PROBLEM TO SOLVE:
Would you reproduce exactly, and only, the lines starting at the one with "Given: Click the" and ending at the last line of the data, with both included? Leave the pictures out.
########################################
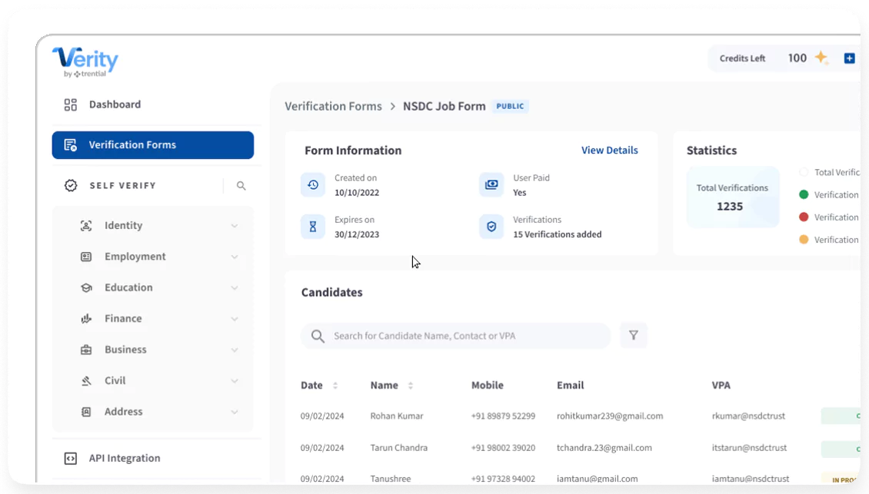Image resolution: width=869 pixels, height=494 pixels.
Task: Click the Verity by Trential logo
Action: point(85,62)
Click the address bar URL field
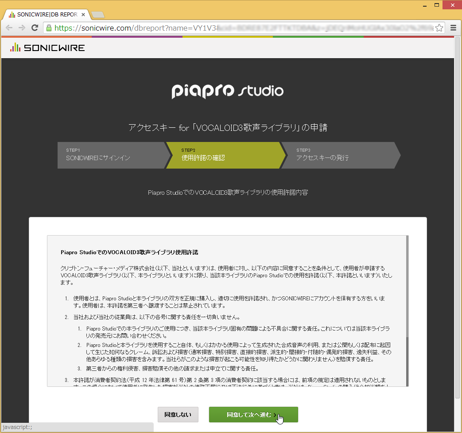 (244, 28)
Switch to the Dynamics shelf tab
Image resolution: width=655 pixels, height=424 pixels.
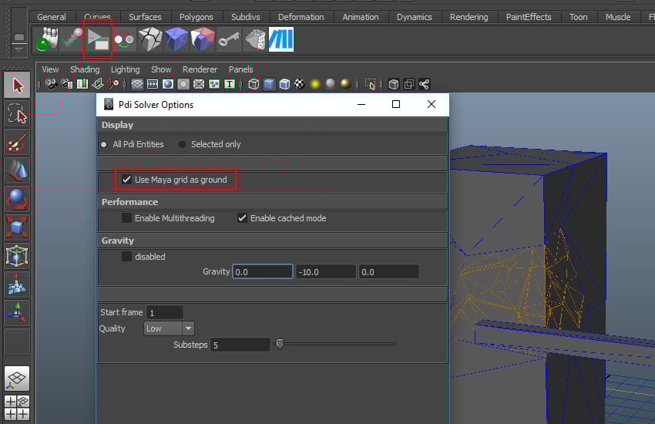415,17
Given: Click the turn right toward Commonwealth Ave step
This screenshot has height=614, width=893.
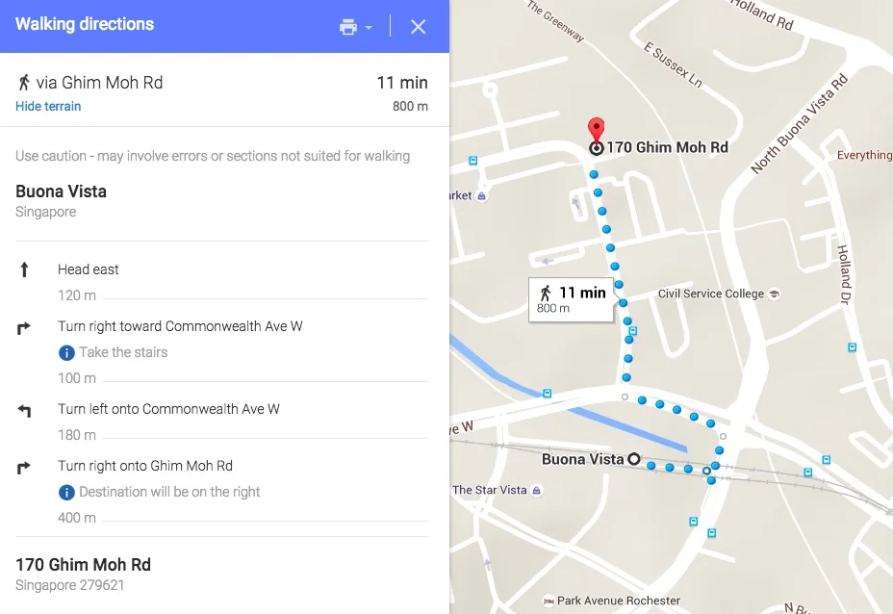Looking at the screenshot, I should (x=221, y=351).
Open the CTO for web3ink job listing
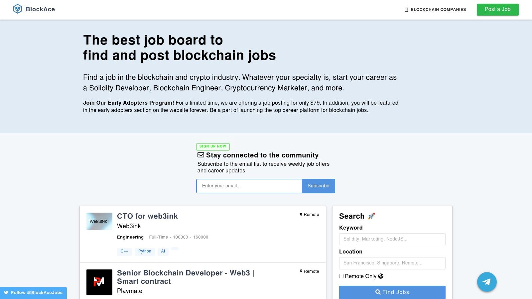Image resolution: width=532 pixels, height=299 pixels. pyautogui.click(x=147, y=216)
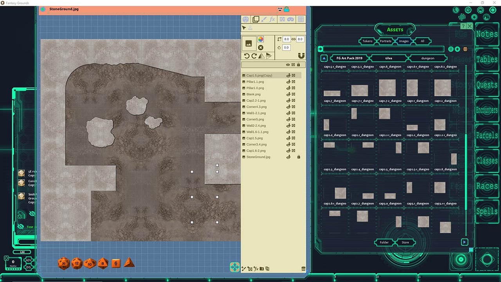Viewport: 501px width, 282px height.
Task: Click the right arrow for the next asset page
Action: 465,242
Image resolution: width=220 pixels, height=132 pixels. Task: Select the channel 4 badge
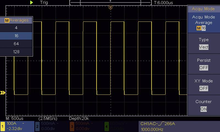[106, 126]
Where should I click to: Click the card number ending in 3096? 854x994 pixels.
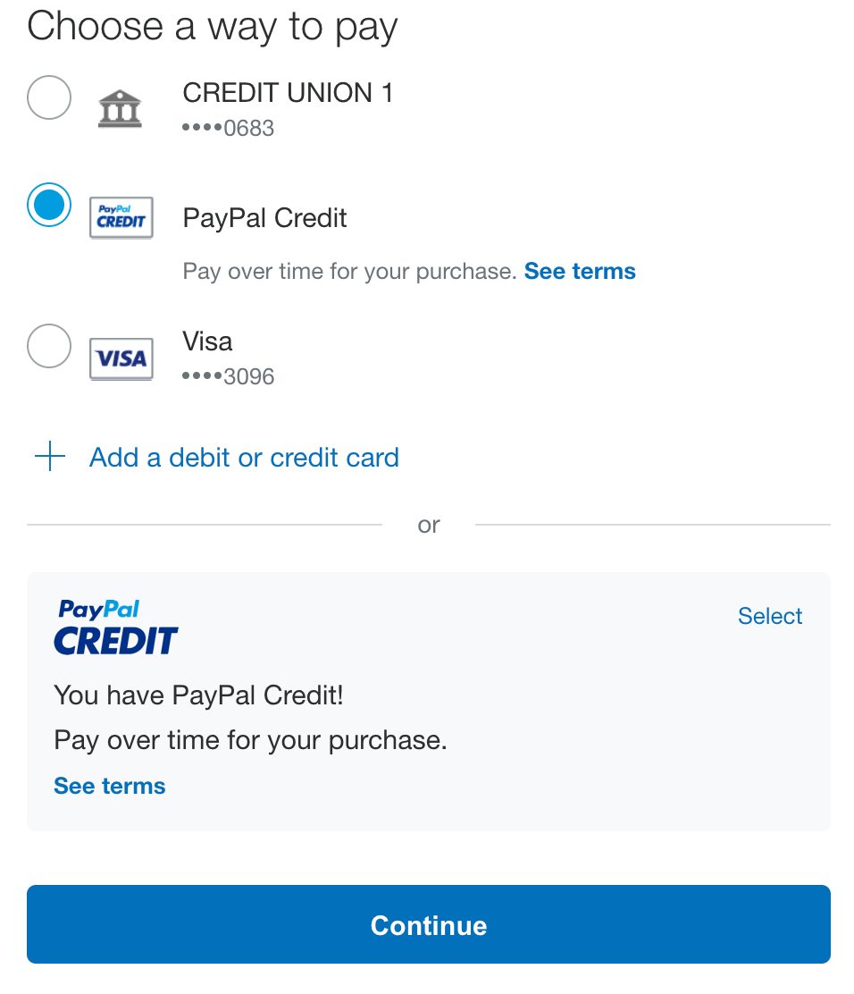point(228,376)
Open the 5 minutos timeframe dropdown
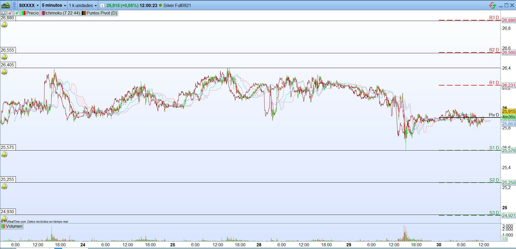The height and width of the screenshot is (249, 516). click(x=54, y=5)
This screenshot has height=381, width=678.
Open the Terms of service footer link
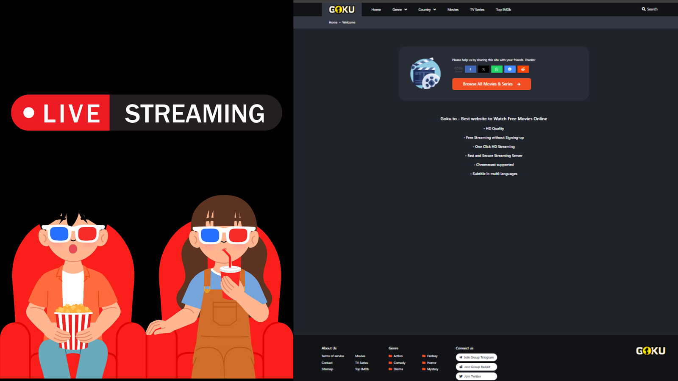click(x=333, y=356)
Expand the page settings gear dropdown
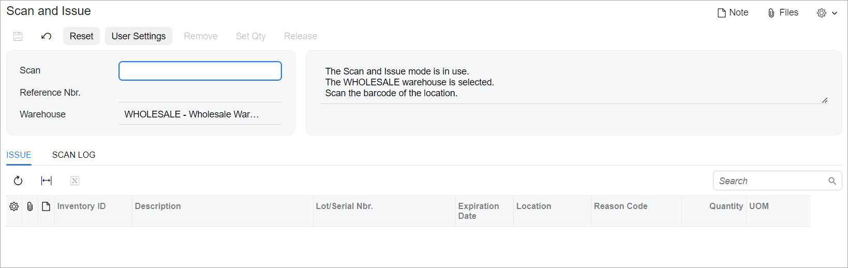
########################################
REPLY TO THE EXERCISE:
Given: Click the turn right toward Commonwealth Ave step
This screenshot has height=614, width=893.
Looking at the screenshot, I should (x=221, y=351).
Open the CTO for web3ink job listing
Image resolution: width=532 pixels, height=299 pixels. pyautogui.click(x=147, y=216)
Viewport: 501px width, 282px height.
Task: Click the right arrow for the next asset page
Action: 465,242
Image resolution: width=220 pixels, height=132 pixels. Task: Select the channel 4 badge
[106, 126]
Where should I click to: Click the card number ending in 3096? 854x994 pixels.
point(228,376)
Open the 5 minutos timeframe dropdown
The height and width of the screenshot is (249, 516). click(x=54, y=5)
This screenshot has height=381, width=678.
Open the Terms of service footer link
click(x=333, y=356)
Expand the page settings gear dropdown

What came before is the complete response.